Supplied records —
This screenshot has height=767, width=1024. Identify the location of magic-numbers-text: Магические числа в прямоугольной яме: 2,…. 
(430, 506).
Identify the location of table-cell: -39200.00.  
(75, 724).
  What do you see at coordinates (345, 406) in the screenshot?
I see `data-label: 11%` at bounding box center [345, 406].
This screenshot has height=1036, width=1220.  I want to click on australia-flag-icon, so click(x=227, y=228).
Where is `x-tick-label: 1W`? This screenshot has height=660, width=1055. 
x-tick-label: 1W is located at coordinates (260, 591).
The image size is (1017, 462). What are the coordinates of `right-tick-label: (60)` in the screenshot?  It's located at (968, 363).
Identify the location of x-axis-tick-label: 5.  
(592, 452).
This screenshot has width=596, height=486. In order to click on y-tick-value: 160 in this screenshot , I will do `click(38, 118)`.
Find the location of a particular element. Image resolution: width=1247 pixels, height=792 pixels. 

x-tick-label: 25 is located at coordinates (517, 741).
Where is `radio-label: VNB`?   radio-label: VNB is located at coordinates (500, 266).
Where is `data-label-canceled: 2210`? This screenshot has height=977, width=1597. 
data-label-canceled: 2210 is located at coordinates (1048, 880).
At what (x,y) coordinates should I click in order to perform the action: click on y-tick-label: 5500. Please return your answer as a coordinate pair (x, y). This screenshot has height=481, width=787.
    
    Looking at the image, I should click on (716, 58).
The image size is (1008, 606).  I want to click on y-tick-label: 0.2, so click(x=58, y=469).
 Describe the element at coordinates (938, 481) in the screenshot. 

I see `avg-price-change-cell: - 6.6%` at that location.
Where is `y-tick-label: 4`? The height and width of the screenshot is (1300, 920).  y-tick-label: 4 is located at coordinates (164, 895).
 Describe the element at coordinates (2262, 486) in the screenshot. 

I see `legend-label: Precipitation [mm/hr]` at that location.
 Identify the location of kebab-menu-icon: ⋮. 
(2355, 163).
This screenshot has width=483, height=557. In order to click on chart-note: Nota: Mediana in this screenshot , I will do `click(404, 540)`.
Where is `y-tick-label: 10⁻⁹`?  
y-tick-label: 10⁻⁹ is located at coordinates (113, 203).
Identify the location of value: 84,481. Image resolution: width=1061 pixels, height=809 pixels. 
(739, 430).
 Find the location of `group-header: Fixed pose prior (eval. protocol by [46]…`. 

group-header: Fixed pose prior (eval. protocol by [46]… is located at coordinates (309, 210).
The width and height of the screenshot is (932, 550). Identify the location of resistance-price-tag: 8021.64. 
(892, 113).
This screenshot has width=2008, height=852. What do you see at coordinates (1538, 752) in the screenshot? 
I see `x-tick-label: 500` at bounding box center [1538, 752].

Brief — Repeat all of the items above, swapping each "Identify the location of" for "Locate" and leaving everything else unchanged.

Result for this exercise —
This screenshot has height=767, width=1024. Locate magic-numbers-text: Магические числа в прямоугольной яме: 2,…. 
(430, 506).
Locate table-cell: -39200.00.  
(75, 724).
  What do you see at coordinates (345, 406) in the screenshot?
I see `data-label: 11%` at bounding box center [345, 406].
This screenshot has height=1036, width=1220.  I want to click on australia-flag-icon, so click(x=227, y=228).
Where is `x-tick-label: 1W`? This screenshot has height=660, width=1055. 
x-tick-label: 1W is located at coordinates (260, 591).
The image size is (1017, 462). What are the coordinates of `right-tick-label: (60)` in the screenshot?  It's located at (968, 363).
Locate x-axis-tick-label: 5.  
(592, 452).
This screenshot has width=596, height=486. In order to click on y-tick-value: 160 in this screenshot , I will do `click(38, 118)`.
Find the location of a particular element. Image resolution: width=1247 pixels, height=792 pixels. 

x-tick-label: 25 is located at coordinates (517, 741).
Where is `radio-label: VNB`?   radio-label: VNB is located at coordinates (500, 266).
Where is `data-label-canceled: 2210`? This screenshot has height=977, width=1597. 
data-label-canceled: 2210 is located at coordinates (1048, 880).
At what (x,y) coordinates should I click in order to perform the action: click on y-tick-label: 5500. Please return your answer as a coordinate pair (x, y). This screenshot has height=481, width=787.
    
    Looking at the image, I should click on (716, 58).
The image size is (1008, 606).  I want to click on y-tick-label: 0.2, so click(x=58, y=469).
 Describe the element at coordinates (938, 481) in the screenshot. 

I see `avg-price-change-cell: - 6.6%` at that location.
Where is `y-tick-label: 4`? The height and width of the screenshot is (1300, 920).  y-tick-label: 4 is located at coordinates (164, 895).
 Describe the element at coordinates (2262, 486) in the screenshot. 

I see `legend-label: Precipitation [mm/hr]` at that location.
 Locate kebab-menu-icon: ⋮. 
(2355, 163).
This screenshot has width=483, height=557. In order to click on chart-note: Nota: Mediana in this screenshot , I will do `click(404, 540)`.
Where is `y-tick-label: 10⁻⁹`?  
y-tick-label: 10⁻⁹ is located at coordinates (113, 203).
Locate value: 84,481. Image resolution: width=1061 pixels, height=809 pixels. 
(739, 430).
 Find the location of `group-header: Fixed pose prior (eval. protocol by [46]…`. 

group-header: Fixed pose prior (eval. protocol by [46]… is located at coordinates (309, 210).
The width and height of the screenshot is (932, 550). Locate resistance-price-tag: 8021.64. 
(892, 113).
This screenshot has width=2008, height=852. What do you see at coordinates (1538, 752) in the screenshot? 
I see `x-tick-label: 500` at bounding box center [1538, 752].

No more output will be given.